Protagonist: Cmdr. Adam Dalgliesh
Setting: London and Dorset
Rating: 4.5
The first line says it all: "On November the twenty-first, the day of her forty-seventh birthday, and three weeks and two days before she was murdered, Rhoda Gradwyn went to Harley Street to keep a first appointment with her plastic surgeon, and there in a consulting room designed, so it appeared, to inspire confidence and allay apprehension, made the decision which would lead inexorably to her death."
With that beautifully-crafted sentence, P.D. James takes us to Cheverell Manor, a private clinic in Dorset where Gradwyn, a well-known investigative journalist, checks in to have a lifelong facial scar removed. As we know, she's murdered. In typical Jamesian manner, that's followed by another murder at the clinic.

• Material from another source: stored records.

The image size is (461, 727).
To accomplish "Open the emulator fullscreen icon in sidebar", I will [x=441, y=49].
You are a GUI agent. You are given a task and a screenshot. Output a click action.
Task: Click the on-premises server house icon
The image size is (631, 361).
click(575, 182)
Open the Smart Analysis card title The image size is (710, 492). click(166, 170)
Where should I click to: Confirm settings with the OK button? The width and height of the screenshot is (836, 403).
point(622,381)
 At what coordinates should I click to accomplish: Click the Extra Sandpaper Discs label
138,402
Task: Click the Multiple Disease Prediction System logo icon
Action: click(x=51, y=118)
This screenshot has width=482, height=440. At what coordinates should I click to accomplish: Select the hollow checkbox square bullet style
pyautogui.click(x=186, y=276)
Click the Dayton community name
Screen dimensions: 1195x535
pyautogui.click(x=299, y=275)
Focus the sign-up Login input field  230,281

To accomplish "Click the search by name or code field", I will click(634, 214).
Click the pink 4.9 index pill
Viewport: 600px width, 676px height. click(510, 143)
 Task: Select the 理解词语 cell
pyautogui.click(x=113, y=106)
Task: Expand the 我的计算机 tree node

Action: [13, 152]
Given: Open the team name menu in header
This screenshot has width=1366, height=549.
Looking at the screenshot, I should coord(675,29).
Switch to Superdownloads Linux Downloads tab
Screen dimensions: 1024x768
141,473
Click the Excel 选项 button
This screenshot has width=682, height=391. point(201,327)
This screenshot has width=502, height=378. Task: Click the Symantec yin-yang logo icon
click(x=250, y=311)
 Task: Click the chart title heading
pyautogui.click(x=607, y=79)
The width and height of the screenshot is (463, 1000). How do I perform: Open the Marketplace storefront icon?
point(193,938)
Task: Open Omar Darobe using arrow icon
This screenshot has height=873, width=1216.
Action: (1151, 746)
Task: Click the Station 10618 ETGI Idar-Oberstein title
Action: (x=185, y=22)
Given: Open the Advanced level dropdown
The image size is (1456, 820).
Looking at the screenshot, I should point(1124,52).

I could never be totally dissatisfied with a James novel -- she is one of my favorite novelists, after all -- but I expected more of a wrap-up in this final novel, the 14th in the series. James, now 90, has said this will likely be her last Dalgliesh novel. And while Dalgliesh, of New Scotland Yard, does finally marry Emma Lavenham, it comes at the very end of the novel and is dealt with almost as an afterthought (three pages). James always kept Dalgliesh an enigma, and he remains so at the end of this series. While James fleshed out some of his underlings -- Det. Insp. Kate Miskin especially -- Dalgliesh always remained somewhat at a distance. And maybe that's for the best -- it's always good for some mystery to remain.